5. Atheism is bad for you. Some studies in recent years have suggested that people who regularly attend church, pray, and participate in religious activities are happier, live longer, have better health, and less depression.


First, these results and the methodologies that produced them have been thoroughly criticized by experts in the field. Second, it would be foolish to conclude that even if these claims about quality of life were true, that somehow shows that there is theism is correct and atheism is mistaken. What would follow, perhaps, is that participating in social events like those in religious practices are good for you, nothing more. There are a number of obvious natural explanations. Third, it is difficult to know the direction of the causal arrow in these cases. Does being religious result in these positive effects, or are people who are happier, healthier, and not depressed more inclined to participate in religions for some other reasons? Fourth, in a number of studies atheistic societies like those in northern Europe scored higher on a wide range of society health measures than religious societies.


6. Atheists and atheist political regimes have committed horrible crimes against humanity. Josef Stalin, Chairman Mao, Pol Pot, perhaps Hitler, and their atheistic tyrannies tortured and murdered millions.

★ ★ ★ ★

_WHAT YOU WILL DO_
A - In the atheism passage, which societies scored higher than religious societies on a wide range of society health measures?
B - Please list every benefit that, according to the atheism passage, some studies linked to regular church attendance, prayer and religious activity.

★ ★ ★ ★

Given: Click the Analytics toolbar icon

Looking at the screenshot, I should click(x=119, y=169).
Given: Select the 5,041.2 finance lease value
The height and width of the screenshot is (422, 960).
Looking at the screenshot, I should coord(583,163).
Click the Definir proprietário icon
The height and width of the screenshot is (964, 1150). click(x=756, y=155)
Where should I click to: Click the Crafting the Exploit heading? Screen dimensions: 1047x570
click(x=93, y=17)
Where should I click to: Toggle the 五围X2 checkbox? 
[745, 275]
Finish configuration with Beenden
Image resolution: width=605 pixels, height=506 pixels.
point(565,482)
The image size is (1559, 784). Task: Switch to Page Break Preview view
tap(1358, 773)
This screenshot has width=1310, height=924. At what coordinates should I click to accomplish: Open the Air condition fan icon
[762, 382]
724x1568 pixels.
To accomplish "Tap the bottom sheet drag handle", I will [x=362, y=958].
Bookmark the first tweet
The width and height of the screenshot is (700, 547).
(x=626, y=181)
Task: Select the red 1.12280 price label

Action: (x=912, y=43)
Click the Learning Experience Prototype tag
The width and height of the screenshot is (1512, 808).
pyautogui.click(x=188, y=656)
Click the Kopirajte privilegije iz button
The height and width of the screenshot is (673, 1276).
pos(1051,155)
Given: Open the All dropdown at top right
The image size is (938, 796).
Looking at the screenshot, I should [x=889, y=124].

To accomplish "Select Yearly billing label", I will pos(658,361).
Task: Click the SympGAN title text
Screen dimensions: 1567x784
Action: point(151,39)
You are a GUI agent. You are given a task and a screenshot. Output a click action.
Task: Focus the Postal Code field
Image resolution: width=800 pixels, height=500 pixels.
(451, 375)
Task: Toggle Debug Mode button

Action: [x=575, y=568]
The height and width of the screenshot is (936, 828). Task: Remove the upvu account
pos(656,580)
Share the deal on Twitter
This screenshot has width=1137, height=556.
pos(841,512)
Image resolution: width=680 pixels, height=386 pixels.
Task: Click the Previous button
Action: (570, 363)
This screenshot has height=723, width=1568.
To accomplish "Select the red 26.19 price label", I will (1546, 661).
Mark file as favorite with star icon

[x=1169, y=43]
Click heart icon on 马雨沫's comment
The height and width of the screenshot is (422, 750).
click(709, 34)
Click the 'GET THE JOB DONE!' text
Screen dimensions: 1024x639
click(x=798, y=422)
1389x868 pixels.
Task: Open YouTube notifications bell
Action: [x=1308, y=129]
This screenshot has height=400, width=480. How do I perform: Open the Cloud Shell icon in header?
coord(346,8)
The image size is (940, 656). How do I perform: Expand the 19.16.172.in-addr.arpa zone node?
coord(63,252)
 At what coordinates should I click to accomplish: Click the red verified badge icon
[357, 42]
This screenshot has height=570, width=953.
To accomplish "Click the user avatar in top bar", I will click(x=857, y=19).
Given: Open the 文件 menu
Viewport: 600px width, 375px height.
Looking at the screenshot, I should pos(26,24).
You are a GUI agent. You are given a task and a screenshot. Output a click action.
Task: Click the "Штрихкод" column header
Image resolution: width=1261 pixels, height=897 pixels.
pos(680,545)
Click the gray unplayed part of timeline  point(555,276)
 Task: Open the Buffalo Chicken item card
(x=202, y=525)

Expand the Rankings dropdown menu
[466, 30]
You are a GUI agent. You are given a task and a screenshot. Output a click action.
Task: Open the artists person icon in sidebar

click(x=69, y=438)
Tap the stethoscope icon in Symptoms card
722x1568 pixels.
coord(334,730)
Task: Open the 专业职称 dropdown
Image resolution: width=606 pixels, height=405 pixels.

★ ★ ★ ★

_SOLUTION SET_
A - Atheistic societies like those in northern Europe.

B -
- Being happier
- Living longer
- Better health
- Less depression